Assignment:
Only one stretch of the data is wanted: the line containing "Terms of service (165, 2537)", the line containing "Gray/Black (65, 1129)", and every line between them, copied exactly.

The records:
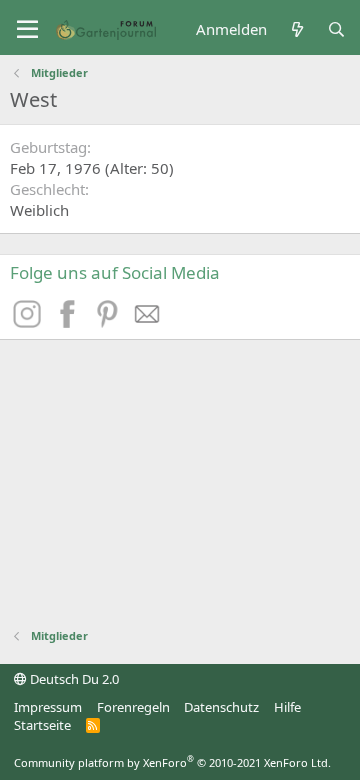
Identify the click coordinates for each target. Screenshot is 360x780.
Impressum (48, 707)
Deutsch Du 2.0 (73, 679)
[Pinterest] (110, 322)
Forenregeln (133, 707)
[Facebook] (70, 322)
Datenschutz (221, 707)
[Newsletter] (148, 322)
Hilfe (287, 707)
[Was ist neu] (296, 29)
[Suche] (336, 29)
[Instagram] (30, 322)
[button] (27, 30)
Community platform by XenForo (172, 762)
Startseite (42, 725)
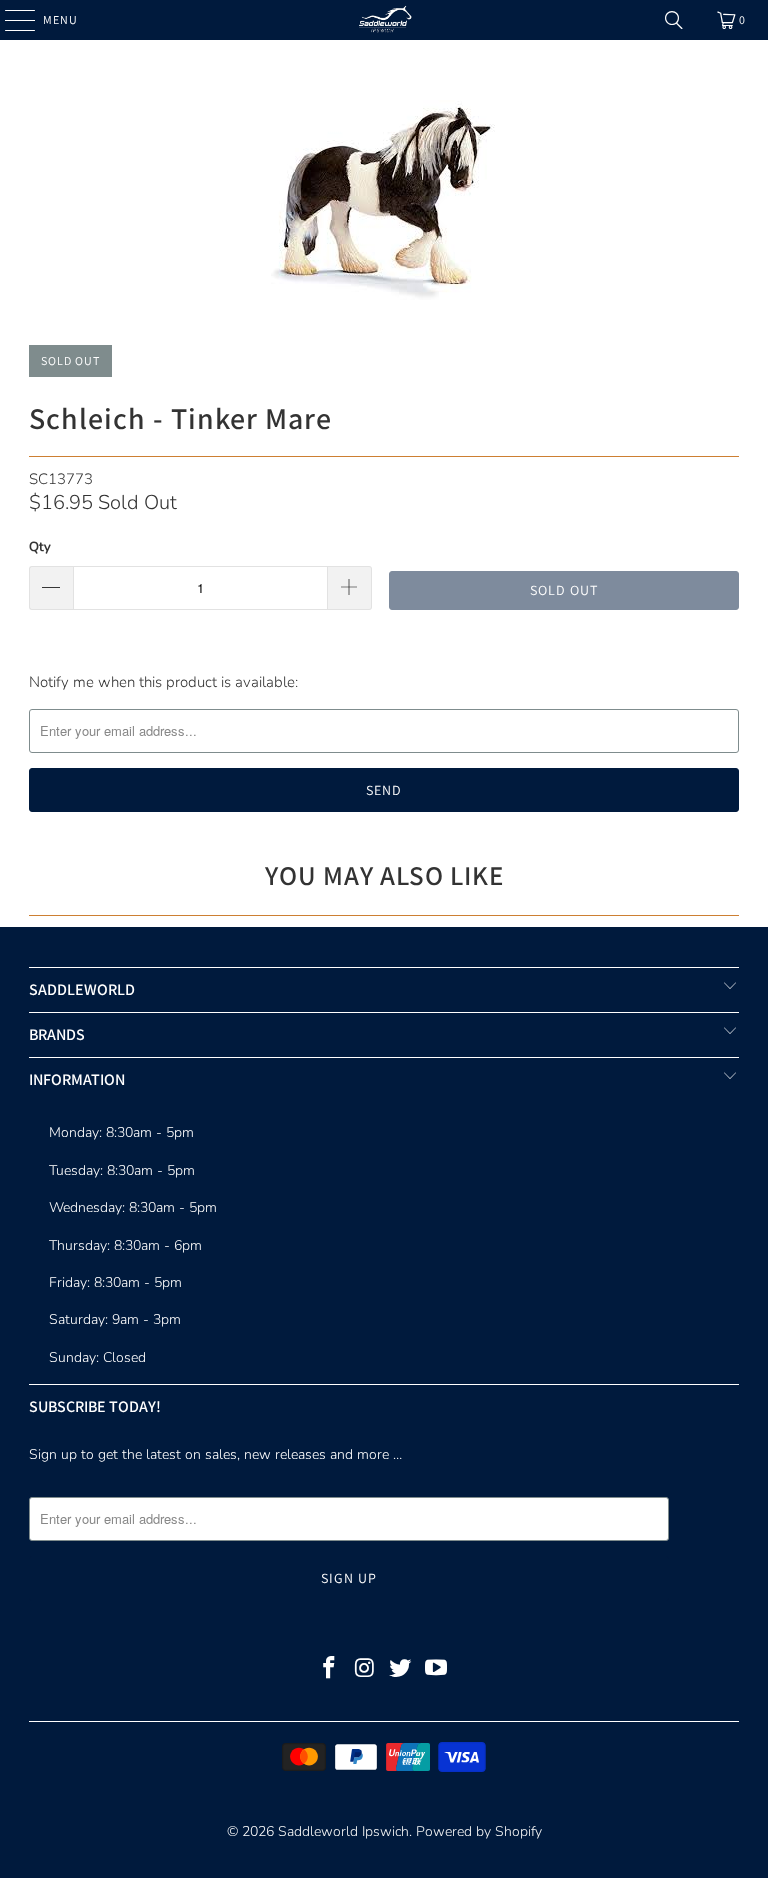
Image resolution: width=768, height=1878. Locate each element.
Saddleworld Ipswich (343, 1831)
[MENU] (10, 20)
...
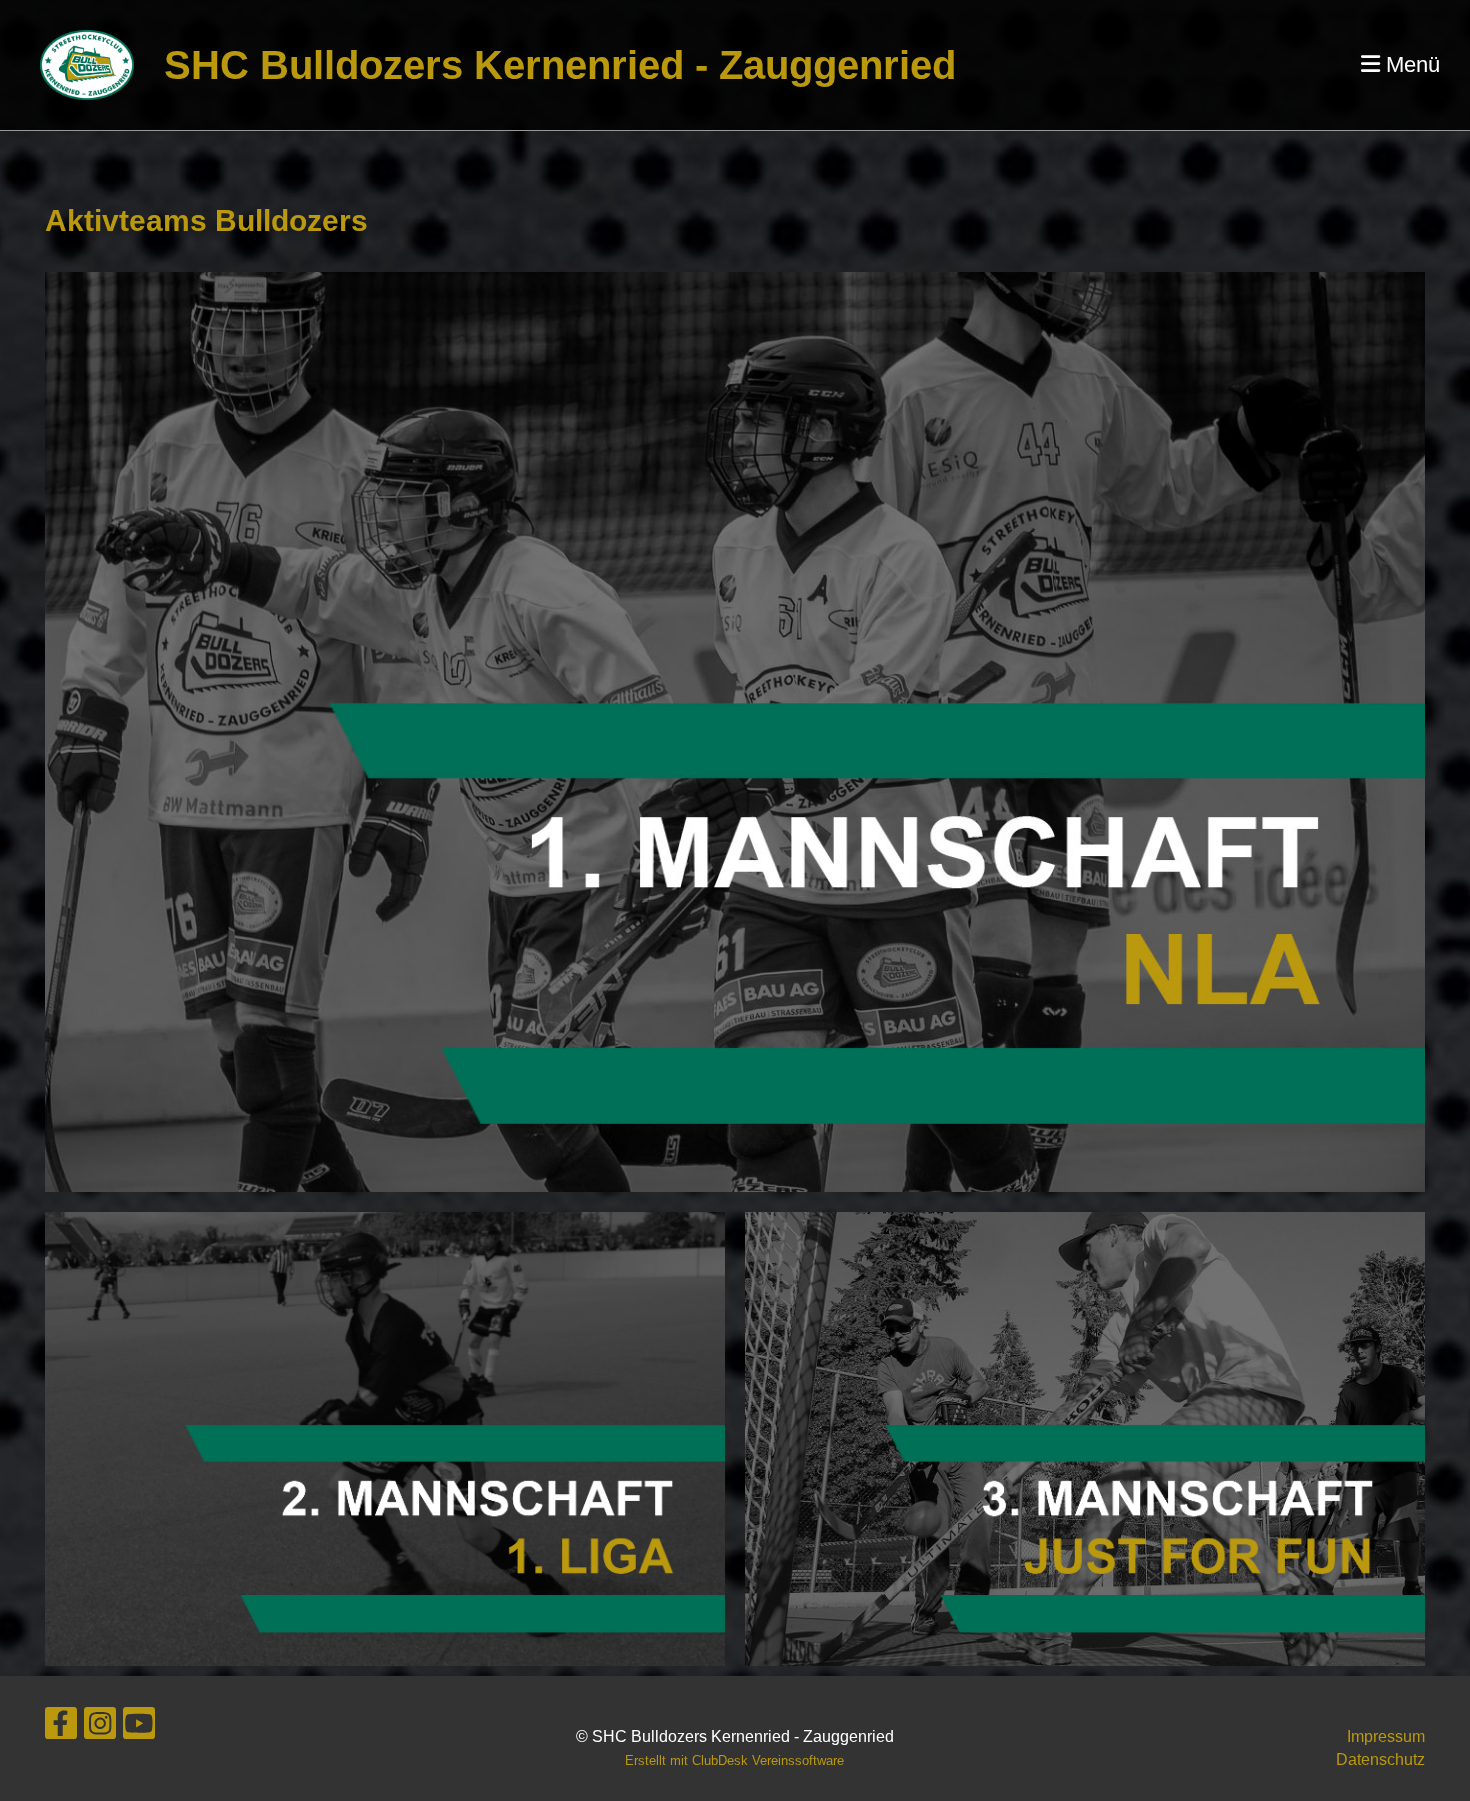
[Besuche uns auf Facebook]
...
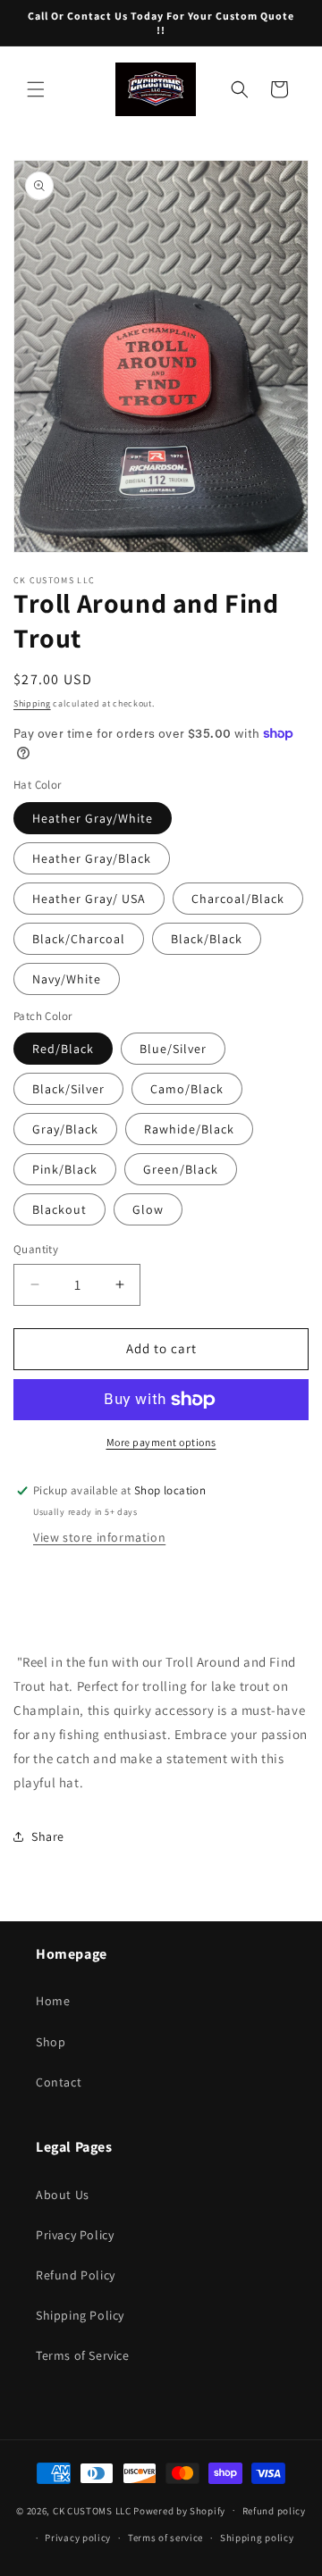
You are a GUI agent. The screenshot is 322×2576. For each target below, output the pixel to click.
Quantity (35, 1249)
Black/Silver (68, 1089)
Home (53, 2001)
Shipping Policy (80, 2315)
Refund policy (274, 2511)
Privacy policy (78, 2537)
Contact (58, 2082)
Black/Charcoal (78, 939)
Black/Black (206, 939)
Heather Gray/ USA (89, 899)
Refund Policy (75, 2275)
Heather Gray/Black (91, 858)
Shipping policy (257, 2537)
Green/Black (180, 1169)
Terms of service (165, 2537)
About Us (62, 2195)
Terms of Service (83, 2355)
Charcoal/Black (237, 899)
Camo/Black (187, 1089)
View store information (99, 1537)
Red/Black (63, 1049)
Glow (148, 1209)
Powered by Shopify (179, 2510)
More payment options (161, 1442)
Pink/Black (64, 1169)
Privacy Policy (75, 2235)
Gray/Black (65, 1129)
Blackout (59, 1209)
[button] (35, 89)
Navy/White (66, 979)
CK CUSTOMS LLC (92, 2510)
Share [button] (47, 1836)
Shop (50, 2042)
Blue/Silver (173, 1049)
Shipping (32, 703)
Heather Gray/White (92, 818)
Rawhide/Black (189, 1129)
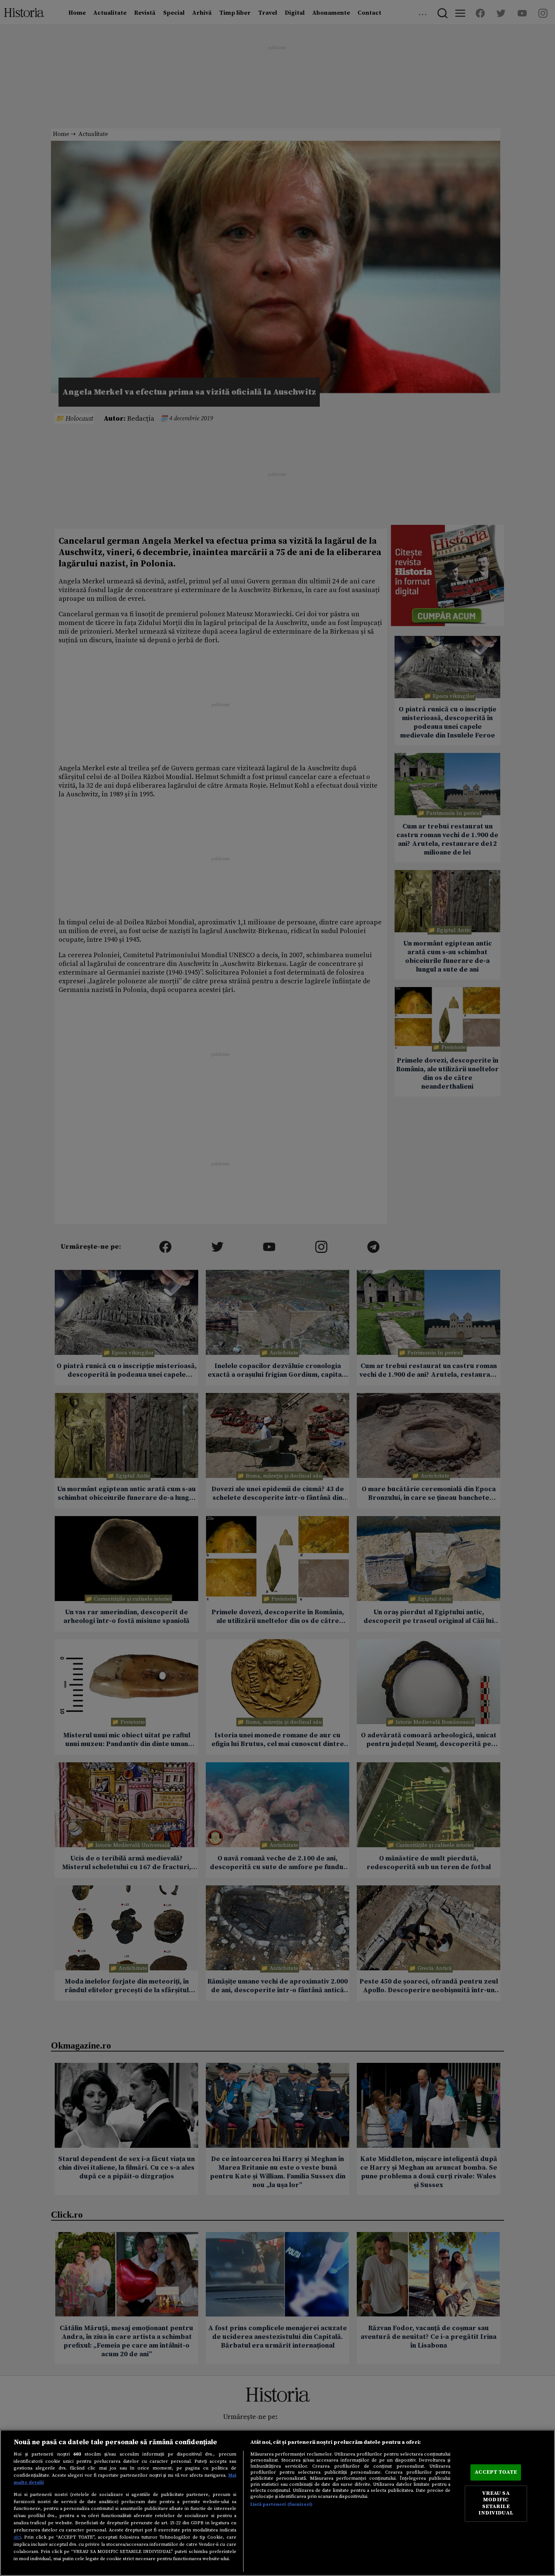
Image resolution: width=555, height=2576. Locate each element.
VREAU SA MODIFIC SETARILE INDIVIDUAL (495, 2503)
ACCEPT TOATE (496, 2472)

Answer area:
Terms of service (165, 2537)
About Us (62, 2195)
Terms of Service (83, 2355)
Charcoal/Black (237, 899)
Camo/Black (187, 1089)
View store information (99, 1537)
Red/Black (63, 1049)
Glow (148, 1209)
Powered by Shopify (179, 2510)
More payment options (161, 1442)
Pink/Black (64, 1169)
Privacy Policy (75, 2235)
Gray/Black (65, 1129)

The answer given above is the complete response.